[WORK ORDER]
Go to the line in the entries below that holds "ADONIS aktualisieren (50, 280)" and repeat exactly from there through the line that holds "Installationsvorgang starten (454, 79)", inclusive.

(EXCERPTED DATA begins)

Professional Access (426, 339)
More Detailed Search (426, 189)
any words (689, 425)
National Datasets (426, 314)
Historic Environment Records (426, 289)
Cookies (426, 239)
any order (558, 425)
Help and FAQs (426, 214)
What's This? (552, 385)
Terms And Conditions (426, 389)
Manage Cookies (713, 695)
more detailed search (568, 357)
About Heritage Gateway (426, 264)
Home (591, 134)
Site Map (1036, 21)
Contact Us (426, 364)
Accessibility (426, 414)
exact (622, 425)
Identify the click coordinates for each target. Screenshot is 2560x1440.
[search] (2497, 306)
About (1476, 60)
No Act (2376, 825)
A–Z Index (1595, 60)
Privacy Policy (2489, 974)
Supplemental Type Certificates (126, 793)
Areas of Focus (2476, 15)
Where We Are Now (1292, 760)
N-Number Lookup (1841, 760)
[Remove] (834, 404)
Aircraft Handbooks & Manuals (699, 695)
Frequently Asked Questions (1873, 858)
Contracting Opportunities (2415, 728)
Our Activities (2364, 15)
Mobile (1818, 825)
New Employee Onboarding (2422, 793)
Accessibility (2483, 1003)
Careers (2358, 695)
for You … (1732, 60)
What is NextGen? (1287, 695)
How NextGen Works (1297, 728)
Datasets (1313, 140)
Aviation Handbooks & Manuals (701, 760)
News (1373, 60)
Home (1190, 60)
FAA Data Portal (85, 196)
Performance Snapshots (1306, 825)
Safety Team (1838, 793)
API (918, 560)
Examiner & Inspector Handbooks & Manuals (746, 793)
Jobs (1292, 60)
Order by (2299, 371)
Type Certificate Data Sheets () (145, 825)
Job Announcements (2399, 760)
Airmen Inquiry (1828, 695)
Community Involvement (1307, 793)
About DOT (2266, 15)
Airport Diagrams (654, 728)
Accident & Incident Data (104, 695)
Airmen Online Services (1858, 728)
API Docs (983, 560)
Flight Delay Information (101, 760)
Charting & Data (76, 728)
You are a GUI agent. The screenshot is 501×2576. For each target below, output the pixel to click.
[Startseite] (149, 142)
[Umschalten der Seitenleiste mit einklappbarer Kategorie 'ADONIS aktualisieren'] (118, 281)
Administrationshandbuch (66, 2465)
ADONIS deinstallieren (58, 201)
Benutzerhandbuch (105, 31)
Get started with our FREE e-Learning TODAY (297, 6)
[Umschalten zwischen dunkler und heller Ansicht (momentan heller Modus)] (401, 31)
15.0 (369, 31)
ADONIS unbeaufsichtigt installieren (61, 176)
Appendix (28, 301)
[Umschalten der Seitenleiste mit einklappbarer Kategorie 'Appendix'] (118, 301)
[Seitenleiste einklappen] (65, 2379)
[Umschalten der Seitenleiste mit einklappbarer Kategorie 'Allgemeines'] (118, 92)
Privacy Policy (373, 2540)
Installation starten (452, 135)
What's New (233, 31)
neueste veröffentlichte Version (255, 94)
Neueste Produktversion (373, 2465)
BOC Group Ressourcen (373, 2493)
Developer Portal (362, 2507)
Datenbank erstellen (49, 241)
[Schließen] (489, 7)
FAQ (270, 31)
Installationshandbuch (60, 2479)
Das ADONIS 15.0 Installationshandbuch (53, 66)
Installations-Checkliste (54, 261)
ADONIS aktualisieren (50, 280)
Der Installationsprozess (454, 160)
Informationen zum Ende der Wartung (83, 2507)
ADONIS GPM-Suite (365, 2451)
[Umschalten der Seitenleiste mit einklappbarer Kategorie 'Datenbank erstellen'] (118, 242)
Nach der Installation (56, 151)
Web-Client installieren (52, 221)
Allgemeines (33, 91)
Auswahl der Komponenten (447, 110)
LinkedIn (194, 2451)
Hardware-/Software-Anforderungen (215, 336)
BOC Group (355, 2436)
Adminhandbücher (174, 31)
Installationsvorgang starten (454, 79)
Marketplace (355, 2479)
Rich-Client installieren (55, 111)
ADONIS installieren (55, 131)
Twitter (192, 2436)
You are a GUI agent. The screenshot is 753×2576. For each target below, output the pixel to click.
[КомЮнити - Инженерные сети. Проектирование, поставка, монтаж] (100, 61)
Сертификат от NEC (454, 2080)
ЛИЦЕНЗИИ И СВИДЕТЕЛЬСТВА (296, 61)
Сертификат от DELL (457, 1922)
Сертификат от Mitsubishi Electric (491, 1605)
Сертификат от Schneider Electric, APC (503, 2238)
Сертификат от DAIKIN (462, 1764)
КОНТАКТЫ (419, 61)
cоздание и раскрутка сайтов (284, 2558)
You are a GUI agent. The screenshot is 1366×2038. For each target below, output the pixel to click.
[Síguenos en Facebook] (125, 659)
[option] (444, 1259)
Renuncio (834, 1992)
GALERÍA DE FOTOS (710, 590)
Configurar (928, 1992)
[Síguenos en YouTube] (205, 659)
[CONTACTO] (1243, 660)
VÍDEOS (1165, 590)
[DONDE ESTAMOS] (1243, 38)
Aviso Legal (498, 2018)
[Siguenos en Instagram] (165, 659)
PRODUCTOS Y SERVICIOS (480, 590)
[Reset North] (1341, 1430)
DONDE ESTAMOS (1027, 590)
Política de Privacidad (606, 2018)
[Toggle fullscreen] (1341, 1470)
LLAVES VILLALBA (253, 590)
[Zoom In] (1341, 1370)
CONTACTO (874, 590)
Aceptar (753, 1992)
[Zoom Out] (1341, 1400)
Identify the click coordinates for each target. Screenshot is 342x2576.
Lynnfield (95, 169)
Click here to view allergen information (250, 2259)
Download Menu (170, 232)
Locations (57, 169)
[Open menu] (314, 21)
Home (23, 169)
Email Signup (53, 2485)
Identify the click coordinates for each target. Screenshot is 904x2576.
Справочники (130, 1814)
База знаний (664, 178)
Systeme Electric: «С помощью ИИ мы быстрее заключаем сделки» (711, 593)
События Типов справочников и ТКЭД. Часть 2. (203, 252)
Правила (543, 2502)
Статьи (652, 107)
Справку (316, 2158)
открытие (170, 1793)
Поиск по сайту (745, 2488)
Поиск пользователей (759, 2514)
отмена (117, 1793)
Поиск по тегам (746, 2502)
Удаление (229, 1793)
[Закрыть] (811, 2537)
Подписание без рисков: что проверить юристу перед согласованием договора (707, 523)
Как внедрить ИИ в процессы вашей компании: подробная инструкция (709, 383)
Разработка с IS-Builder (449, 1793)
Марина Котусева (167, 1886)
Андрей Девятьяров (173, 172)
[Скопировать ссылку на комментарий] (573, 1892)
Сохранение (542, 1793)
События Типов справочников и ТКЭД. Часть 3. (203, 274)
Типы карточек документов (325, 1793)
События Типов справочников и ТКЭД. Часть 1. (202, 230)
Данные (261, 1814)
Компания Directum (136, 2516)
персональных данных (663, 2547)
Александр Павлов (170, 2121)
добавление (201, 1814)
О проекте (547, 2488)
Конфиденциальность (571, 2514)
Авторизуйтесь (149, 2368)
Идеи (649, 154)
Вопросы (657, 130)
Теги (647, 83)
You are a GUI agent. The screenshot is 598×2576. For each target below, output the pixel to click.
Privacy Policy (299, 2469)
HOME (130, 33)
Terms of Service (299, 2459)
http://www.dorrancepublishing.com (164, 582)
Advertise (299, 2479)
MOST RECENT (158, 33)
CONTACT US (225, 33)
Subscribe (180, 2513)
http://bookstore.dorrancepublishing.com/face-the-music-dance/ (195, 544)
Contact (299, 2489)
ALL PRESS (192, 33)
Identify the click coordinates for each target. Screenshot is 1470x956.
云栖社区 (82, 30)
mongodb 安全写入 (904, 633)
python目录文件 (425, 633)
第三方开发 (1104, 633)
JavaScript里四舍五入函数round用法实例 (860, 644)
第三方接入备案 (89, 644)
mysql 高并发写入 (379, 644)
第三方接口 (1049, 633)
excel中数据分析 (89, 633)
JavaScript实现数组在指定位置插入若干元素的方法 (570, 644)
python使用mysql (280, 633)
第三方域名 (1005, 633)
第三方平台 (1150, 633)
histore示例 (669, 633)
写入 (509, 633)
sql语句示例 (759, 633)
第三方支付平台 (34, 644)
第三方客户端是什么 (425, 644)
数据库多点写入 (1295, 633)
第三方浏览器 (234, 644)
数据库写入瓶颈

(EXCERPTED DATA ends)

[RESULT BELOW]
ADONIS aktualisieren (50, 280)
Der Installationsprozess (454, 160)
Informationen zum Ende der Wartung (83, 2507)
ADONIS GPM-Suite (365, 2451)
[Umschalten der Seitenleiste mit einklappbarer Kategorie 'Datenbank erstellen'] (118, 242)
Nach der Installation (56, 151)
Web-Client installieren (52, 221)
Allgemeines (33, 91)
Auswahl der Komponenten (447, 110)
LinkedIn (194, 2451)
Hardware-/Software-Anforderungen (215, 336)
BOC Group (355, 2436)
Adminhandbücher (174, 31)
Installationsvorgang starten (454, 79)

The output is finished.